So the guy’s have now been racing a full week in the AG2R and as I type they are just rounding the only mark of the course, La Palma to starboard, having a great race in 8th place and still in touch with the leading pack. Still all to play for from here.
Back in Lorient I have been working on making sure my boat is ready for the next race on the calendar, the Solo Concarneau starting on the 10th May. After the collision there has been non-stop work on 37 the last few weeks to ensure she is going to be ready on time. I have been assured a launch date of next Friday is a safe bet, so fingers crossed everything works out.
While the builders are working on the hull, Simon (our French preparateur) and I have been working on the mast, boom and spinnaker pole. We completely took apart the rig after the collision to check for any damage, cracks, wear etc and luckily found no real problems other than the top spreader roots which needed replacing. I have also been able to sort out my ‘stiff’ outhaul problem as well as put in an improved reefing solution than I had before. My all new look spinnaker pole has had a mini make-over too which I am excited to get out and try.
It has been the first time that I have been able to spend a week on just sorting my boat out since I started in the Academy in November last year. Since then it has been non-stop sailing with only the odd day or weekend to carry out any boat jobs, never enough time to sit and do everything properly, so this past week has been highly productive in getting 37 exactly how I want her!
For the last few weeks the main focus in the team has been the start of the AG2R with Sam and Nick, the 3,900nm double-handed transatlantic race, starting from Concarneau where we are based and finishing in St Barts in the Caribbean, leaving La Palma in the Canaries to starboard along the way.
I have been training out of Lorient for the last 2 weeks but found myself going down to the race village whenever possible to soak up the building atmosphere as the days counted down to their departure. Come start day the race village was rammed packed, with spectators trying to get a glimpse of the skippers before they headed off across the Atlantic. One final weather briefing and then they were off, to booming music and cheers from the crowd.
I was out on the water in Artemis 43 with the camera crew to help catch some of the action and get specific shots of Artemis 23 to go alongside the heli shoots that would be provided. It was amazing to see so many spectator craft out on the water, all tussling for the best position, everyone wanted to get closer to the action. Fighting to get close enough but not too close in an unmaneuverable Figaro compared to the little rib’s tearing around proved quite tricky, but we just about got the shots we needed.
As the guys sailed off into the distance I found it hard motoring back into port, I wanted so badly to be a part of this race and the amazing spectacle and I hope one day I will get the chance. Right now however we have another weeks training out of Concarneau with our English coach Mike Hart. Then I will be helping finishing off the refit of Artemis 37 before she goes back in the water early May in preparation for our next race, the Solo Concarneau starting on the 10th May.
Here’s a quick little video I made during training today.
In other news, 37 is slowly being brought back to life, I went down to the shed to see her after sailing today and she now has a balsa core and just needs an outer coat, a few stickers, bit of antifoul in a few areas and she will be ready to roll.
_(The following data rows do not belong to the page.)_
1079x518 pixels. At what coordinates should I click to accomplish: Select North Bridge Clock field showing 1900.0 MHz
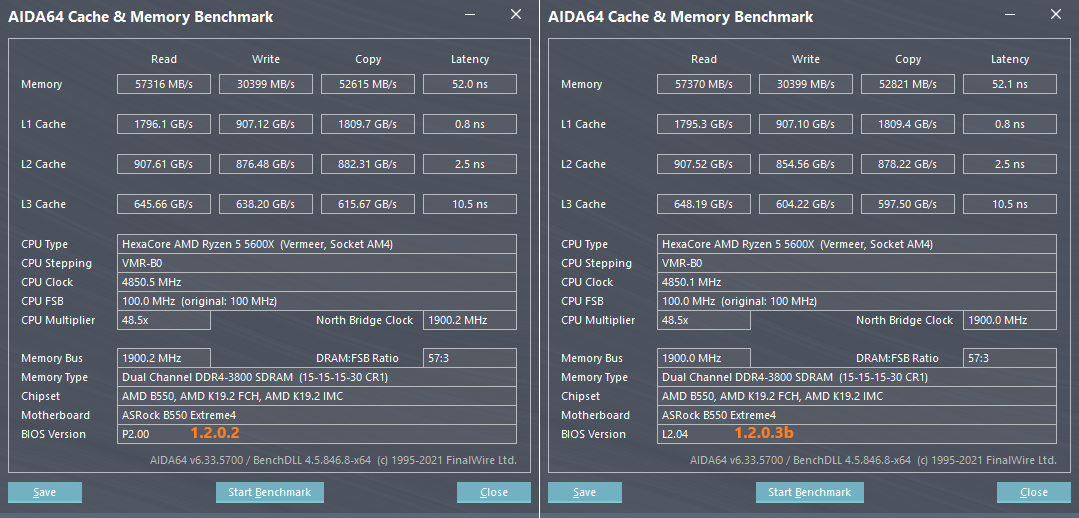pyautogui.click(x=1010, y=320)
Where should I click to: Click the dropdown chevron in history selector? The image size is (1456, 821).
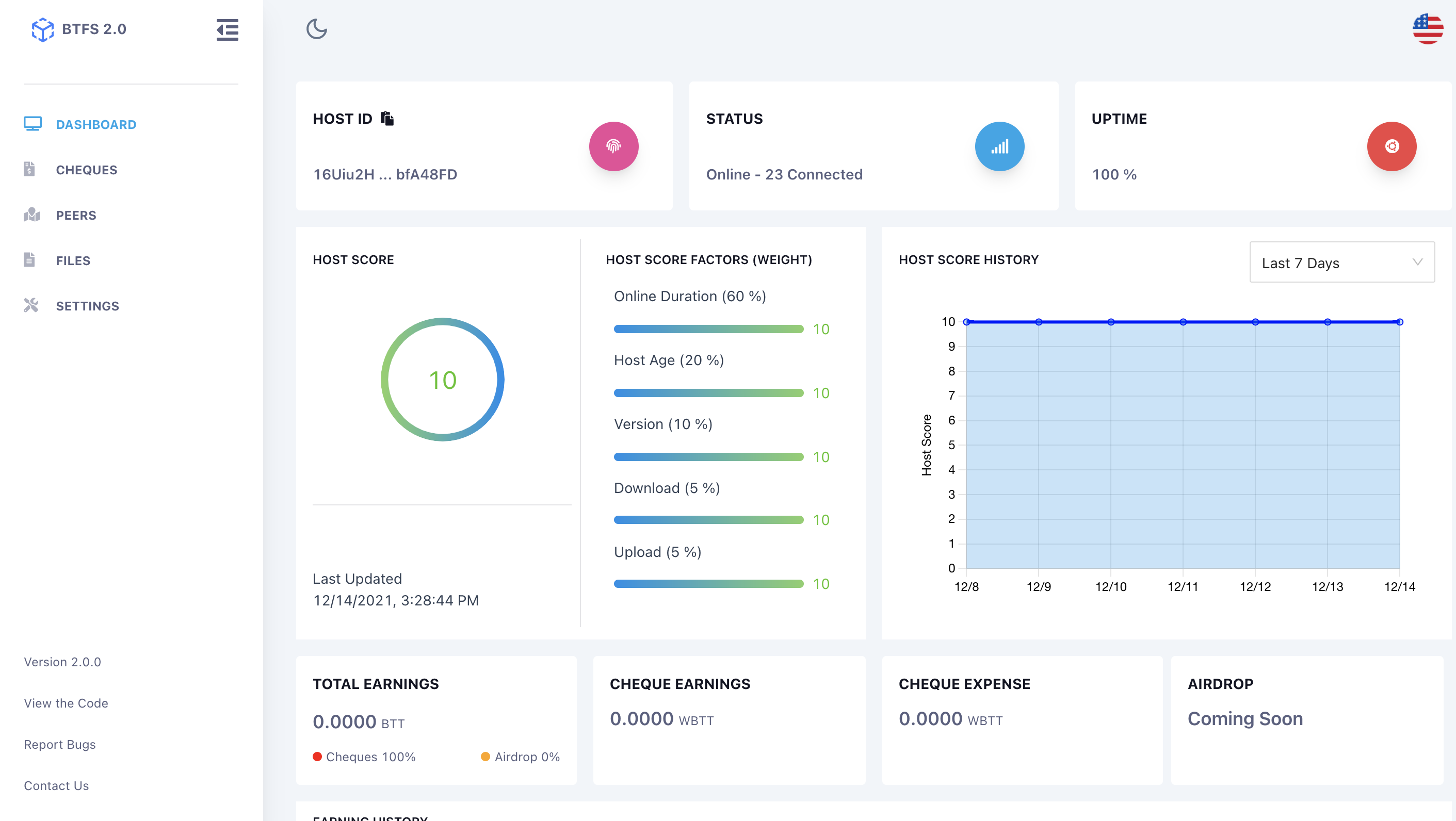click(1417, 262)
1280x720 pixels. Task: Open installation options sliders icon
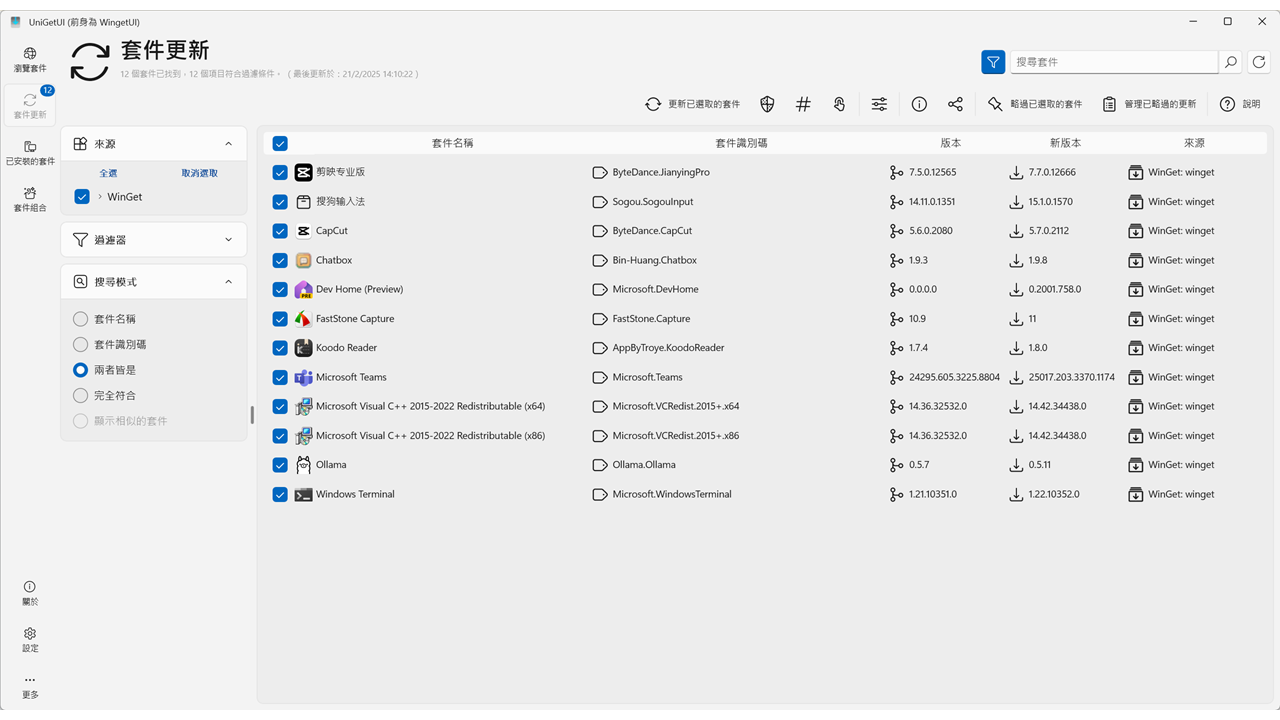point(879,104)
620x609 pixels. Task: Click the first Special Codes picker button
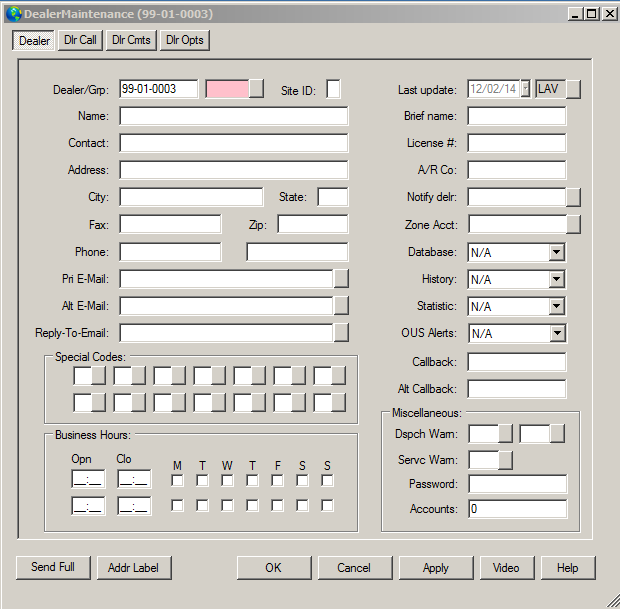(98, 375)
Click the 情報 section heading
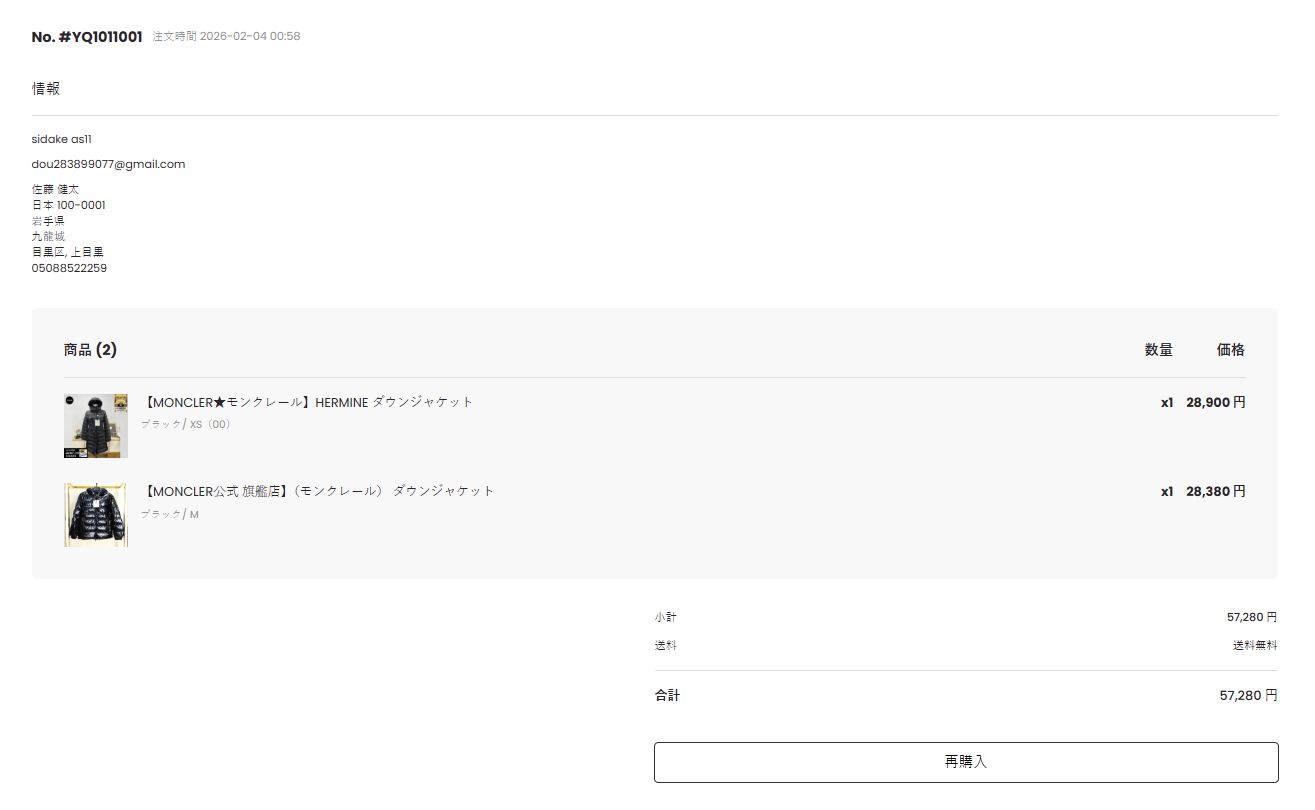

In the mean time, with a full week of training planned for next week, I will continue to train on Ollie’s boat until she is back on the water.
Team Photo in our new Zhik gear
Sitting in the deserted crew house, (yes I have the whole house to myself woo hoo!) eating my way through a mound of Fajitas (serves 4) it’s time to reflect on my little excursion away from the Figaro and single handed sailing and my ever so quick foray back into fully crewed sports boat racing.
Spi Ouest saw 118 other J80 team’s come to do battle on what was by far the most competitive fleet of France’s Cowes Week equivalent. For Team Baltic it was our first event with THE crew, Ryan Gerrish (trim), Henry Bagnall (tactics) and Ashley Bower (bow), which will compete in the J80 World Championships being held in our home port of Dartmouth later this year. With a local sponsor in Baltic Wharf Boatyard, a local boat and with local sailors all originating from the area, all under the age of 25, it’s a pretty cool programme to be involved in.
Repairs well underway for Ar…mis 37
A few mishaps early in the week, including kite halyards failing and ‘that black flag’ put pay to us getting a top result, but as a ‘training regatta’ goes it went very well. We tried out our new sails which require a slightly different, straighter rig, set up and seemed fast throughout the week, finishing up 20th out of 118 boats.
It appears I wasn’t the only ‘Figaroer’ indulging in extracurricular activities at Spi Ouest as I bumped into numerous guys on the dock and around the town. In fact 4 other Figaro’s skippers were also skippering in the J80 fleet as well which was good fun and made me feel like, just maybe, this was good training for a Solitaire after all…
Popping by the yard in Lorient today on my way back to the crew house, work is well underway on Artemis 37, she’s looking in a bit of a bad state bless her but she is in good hands and will be back out on the water soon. In the mean time I am training on Ollie’s boat 43 while he is away. Nick and Sam arrive back later this week as the final build up to their epic double handed Transat gets underway, peace and quite at Artemis HQ couldn’t last for ever!